*** Begin section ***
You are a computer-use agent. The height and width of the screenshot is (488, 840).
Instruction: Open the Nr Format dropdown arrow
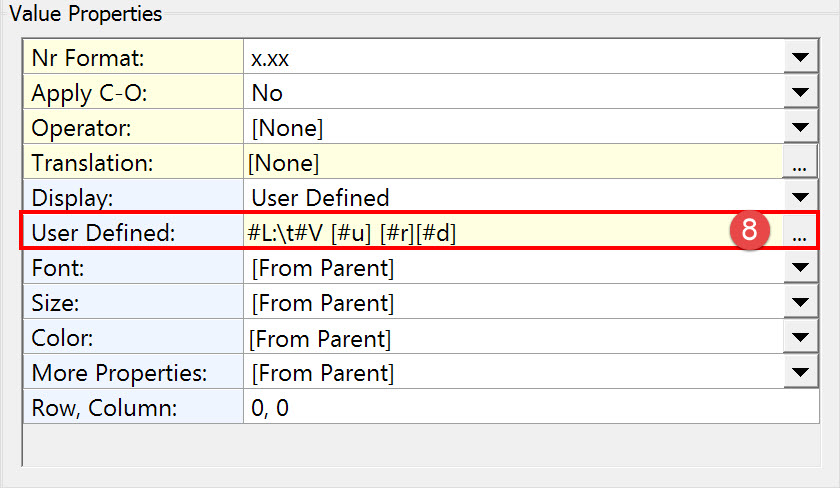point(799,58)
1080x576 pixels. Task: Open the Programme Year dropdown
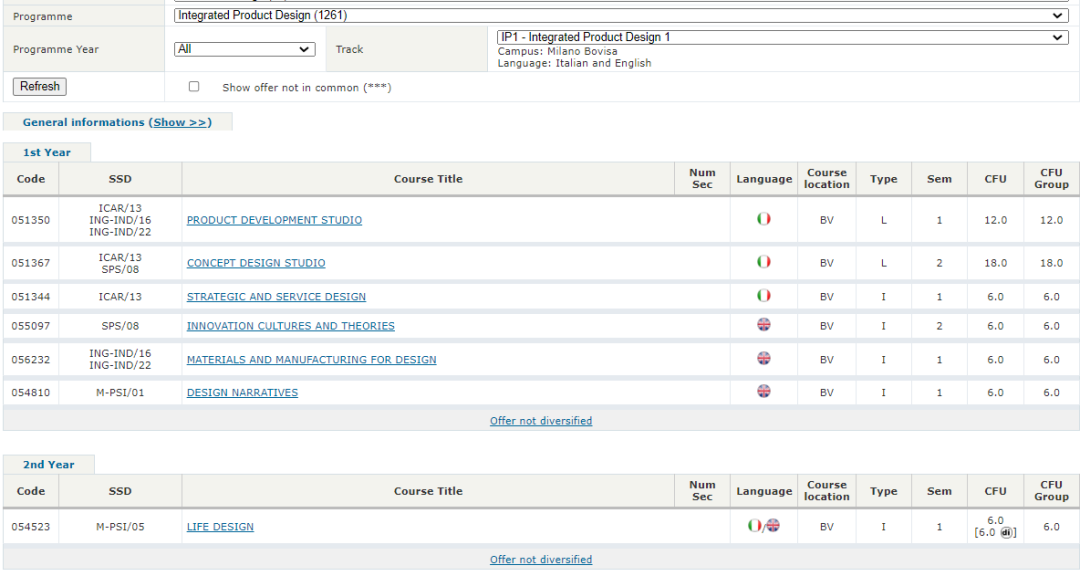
*** End section ***
*** Begin section ***
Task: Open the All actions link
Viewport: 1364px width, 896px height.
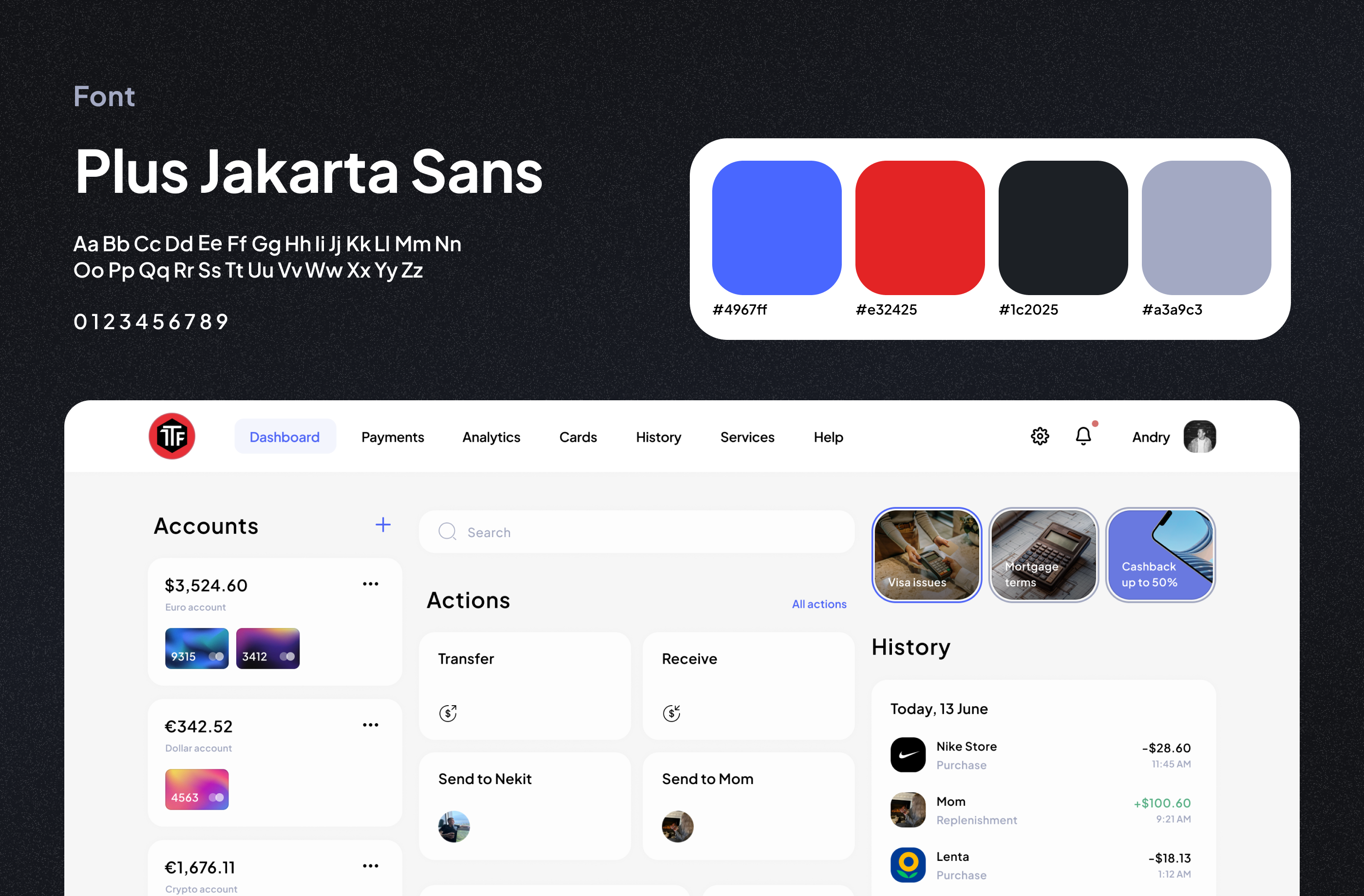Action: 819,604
*** End section ***
Work item:
The lines holding the word "Task" are the answer. Pull them out of the records and copy them.

Response box:
1080x576 pixels. Task: Open the Programme Year dropdown
Task: Open the All actions link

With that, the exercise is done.